Des faits, rien que des faits. Et une évidence: le Pape transforme l'Eglise en profondeur (20/12/2014)

Le Figaro Magazine titre cette semaine «Guerre secrète au Vatican».
Un titre sensationnel, destiné à accrocher, mais pas seulement.
A l'intérieur, un dossier de 11 pages plutôt dense, constitué par un article de Jean-Marie Guénois qui récapitule les faits des dernières semaines, depuis le Synode d'octobre dernier, passant au crible la gouvernance de François, les oppositions curiales, l'inquiètude partagée par des laïcs et des religieux, les réformes, les ouvertures, l'entourage...; une interview du cardinal Burke , qui se dit "très préoccupé" - l'interview a déjà été traduite en italien et en anglais (on apprend à cette occasion que, sollicité, le courageux cardinal Kasper, pourtant d'ordinaire si bavard, n'a pas trouvé le temps dans son agenda très chargé pour répondre oralement aux questions du Figaro, sans doute desservi par une réputation surfaite de journal conservateur. Il s'est contenté de répondre par écrit qu'il n'était «pas mécontent. Ce que l'on appelle "l'effet François" s'étend lentement. [Il est] par conséquent convaincu qu'on aboutira à un accord assez large à la fin du synode prochain»); et enfin, de Jean Sévilla une «enquête en France», auprès des «intellectuels catholiques»... dont j'avoue que l'opinion me laisse de marbre pour diverses raisons, et dont je ne parlerai pas ici.

J'imagine que la lecture de l'article de Jean-Marie Guénois va indisposer les catho-papistes zélés (qui l'ont déjà attaqué durement sur son livre "Jusqu'où ira François"), pour lesquels l'idée qu'il puisse y avoir une rupture avec Benoît XVI et Jean Paul II est tout simplement obscène: à croire que ces gens, s'ils ne sont pas d'une mauvaise foi absolue, se sont mis un bandeau sur les yeux; l'article est très bien documenté, et je n'ai personnellement relevé aucune inexactitude. Il n'y a surtout aucune hostilité a priori envers François (condition sine qua non pour que l'article soit recevable!), au contraire, rien que des faits qui ont presque tous été documentés dans ces pages.
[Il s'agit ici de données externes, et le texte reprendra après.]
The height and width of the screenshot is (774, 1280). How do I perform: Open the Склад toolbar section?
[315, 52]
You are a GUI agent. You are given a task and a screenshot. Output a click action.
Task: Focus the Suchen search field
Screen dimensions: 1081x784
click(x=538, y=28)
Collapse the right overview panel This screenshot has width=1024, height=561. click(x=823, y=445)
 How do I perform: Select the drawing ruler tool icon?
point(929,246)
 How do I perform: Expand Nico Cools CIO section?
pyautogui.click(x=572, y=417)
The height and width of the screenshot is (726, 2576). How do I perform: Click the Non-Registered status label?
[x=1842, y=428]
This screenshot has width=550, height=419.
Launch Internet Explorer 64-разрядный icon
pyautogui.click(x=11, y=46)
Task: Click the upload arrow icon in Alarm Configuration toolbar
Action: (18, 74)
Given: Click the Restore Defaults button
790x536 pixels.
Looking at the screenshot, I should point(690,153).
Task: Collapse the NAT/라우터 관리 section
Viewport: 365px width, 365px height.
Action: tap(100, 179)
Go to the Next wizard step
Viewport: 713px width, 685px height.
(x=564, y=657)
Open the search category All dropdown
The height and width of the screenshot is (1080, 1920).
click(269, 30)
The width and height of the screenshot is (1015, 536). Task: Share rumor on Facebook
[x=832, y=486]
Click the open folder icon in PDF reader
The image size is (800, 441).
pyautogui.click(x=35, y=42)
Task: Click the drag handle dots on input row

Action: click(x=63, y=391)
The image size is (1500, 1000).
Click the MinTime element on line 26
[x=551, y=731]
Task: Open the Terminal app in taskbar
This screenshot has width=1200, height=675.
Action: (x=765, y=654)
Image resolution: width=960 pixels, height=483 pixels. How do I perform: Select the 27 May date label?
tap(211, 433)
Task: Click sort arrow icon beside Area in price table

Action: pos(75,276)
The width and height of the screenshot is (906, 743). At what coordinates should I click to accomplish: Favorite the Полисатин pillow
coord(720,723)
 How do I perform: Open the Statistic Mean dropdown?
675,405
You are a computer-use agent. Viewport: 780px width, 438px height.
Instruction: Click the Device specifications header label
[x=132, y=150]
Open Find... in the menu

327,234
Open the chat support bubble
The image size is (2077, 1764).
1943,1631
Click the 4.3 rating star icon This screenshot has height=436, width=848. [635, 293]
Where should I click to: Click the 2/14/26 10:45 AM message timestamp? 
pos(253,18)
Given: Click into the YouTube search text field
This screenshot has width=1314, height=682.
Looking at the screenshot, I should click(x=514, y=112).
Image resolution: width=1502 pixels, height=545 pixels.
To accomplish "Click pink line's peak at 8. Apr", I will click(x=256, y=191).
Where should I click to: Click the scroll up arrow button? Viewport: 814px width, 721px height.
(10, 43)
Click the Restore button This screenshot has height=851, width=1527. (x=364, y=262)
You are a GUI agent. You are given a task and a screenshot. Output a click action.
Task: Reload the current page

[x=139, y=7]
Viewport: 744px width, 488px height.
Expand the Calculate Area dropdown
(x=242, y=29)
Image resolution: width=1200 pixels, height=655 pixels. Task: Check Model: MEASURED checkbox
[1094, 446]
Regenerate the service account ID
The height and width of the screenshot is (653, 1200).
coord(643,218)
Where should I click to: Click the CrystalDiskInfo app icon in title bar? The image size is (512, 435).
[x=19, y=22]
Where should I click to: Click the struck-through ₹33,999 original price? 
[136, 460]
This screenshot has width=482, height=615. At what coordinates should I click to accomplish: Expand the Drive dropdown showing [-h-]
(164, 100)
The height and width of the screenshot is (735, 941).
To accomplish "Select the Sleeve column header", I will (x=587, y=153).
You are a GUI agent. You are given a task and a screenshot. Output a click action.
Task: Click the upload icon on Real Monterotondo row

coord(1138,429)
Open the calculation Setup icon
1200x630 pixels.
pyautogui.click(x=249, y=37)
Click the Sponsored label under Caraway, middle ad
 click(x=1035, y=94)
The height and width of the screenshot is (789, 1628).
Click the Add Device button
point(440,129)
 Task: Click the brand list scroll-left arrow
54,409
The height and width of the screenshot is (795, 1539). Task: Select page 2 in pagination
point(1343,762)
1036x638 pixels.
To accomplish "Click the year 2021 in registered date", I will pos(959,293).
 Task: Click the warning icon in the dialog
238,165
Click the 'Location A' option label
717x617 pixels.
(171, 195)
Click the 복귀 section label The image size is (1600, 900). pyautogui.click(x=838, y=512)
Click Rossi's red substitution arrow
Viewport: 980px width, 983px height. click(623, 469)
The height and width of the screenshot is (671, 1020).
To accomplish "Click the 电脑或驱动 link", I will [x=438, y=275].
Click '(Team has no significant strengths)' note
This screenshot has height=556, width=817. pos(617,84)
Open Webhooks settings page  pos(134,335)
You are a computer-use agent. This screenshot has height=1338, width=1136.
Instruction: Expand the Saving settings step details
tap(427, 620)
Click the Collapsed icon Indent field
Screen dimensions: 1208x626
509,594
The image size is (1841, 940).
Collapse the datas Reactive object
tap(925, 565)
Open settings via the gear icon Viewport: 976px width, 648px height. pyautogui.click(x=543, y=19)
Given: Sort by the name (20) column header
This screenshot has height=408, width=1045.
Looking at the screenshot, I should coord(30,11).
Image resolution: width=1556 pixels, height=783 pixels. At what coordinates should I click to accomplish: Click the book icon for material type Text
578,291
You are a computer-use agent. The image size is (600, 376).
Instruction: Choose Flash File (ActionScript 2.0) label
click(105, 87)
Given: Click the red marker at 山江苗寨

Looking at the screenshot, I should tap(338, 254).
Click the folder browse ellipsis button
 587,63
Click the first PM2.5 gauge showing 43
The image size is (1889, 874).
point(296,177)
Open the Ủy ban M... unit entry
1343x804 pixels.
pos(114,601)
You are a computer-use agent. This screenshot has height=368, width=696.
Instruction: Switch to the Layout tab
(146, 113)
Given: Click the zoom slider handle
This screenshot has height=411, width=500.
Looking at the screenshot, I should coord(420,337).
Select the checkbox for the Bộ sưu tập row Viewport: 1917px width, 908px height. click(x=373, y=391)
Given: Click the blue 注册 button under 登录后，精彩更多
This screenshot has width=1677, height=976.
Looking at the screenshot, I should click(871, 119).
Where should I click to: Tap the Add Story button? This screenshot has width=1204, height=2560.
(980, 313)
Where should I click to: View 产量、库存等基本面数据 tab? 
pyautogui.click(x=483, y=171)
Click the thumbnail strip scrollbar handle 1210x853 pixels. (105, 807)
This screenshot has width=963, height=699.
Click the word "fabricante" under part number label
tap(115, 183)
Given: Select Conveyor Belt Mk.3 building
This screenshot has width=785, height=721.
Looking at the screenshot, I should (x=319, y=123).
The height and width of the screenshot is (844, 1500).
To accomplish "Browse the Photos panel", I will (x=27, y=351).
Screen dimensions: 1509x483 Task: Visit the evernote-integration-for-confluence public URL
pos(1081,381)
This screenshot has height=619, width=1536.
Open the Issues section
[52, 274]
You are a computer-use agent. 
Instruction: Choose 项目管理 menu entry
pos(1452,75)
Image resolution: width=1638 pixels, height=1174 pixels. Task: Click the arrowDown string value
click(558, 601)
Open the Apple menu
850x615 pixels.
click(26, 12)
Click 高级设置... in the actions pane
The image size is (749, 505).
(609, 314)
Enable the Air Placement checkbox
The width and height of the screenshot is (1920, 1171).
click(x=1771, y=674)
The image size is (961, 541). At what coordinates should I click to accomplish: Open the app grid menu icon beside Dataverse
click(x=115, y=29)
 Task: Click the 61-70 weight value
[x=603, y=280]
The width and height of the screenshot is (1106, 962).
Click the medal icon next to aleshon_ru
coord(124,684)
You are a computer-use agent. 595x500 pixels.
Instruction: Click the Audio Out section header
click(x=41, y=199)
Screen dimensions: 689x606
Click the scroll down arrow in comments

J'ai scanné l'édition papier de l'article de JMG, que je ne reproduis pas en entier aujourd'hui pour des questions de copyright, l'article étant pour le moment réservé aux abonnés.
Voici, en attendant que la version complète soit en ligne, quelques passages particulièrement significatifs et/ou inédits:

Désacralisation

Tout ce que la papauté conservait d'impérial, il l'a cassé. Plus de génuflexion devant lui. Encore moins de baisemain. Ce pape, qui se sent d'abord évêque de Rome - le mot «pape » effleure peu ses lèvres - n'a-t-il pas reproché sa soutane, l'autre jour, à un prélat qu'il recevait pour une réunion de travail ? Costume sobre et clergyman suffisent.

Fin de l'état de grâce

A l'extérieur, ce pape plait... Mais cet état de grâce s'émousse dans les cercles dirigeants de l'Eglise. Quelque chose semble même avoir basculé depuis le synode sur la famille de l'automne 2014. Comme si le trouble ternissait une bienveillance qui s'était manifestée a priori après l'élection pontificale. Et l'accumulation des indices autorise à s'interroger : l'Eglise catholique ne risque-t-elle pas d’affronter une tempête à la fin de l' année 2015, après la seconde session du synode sur la famille ?

A gauche toute

Si [François] est de spiritualité classique, il apparait clairement, maintenant, qu'il est directement inspiré et conseillé par les courants catholiques héritiers de la vision la plus progressiste de Vatican II ... Or l'Eglise ne peut « se réduire », comme dit le pape, à sa droite et à sa gauche, mais il reste que cette dernière « sensibilité » est aujourd'hui aux commandes.

Nomminations argentines

En Argentine, son pays d'origine, François, en seulement un an et demi de règne, a déplacé ou nommé pas moins de... 26 évêques sur 74 ! Soit un peu plus d'un tiers. Une source bien informée dans ce pays, très soucieuse de ne pas être identifiée, considère que ces nominations vont « toutes dans le même sens ».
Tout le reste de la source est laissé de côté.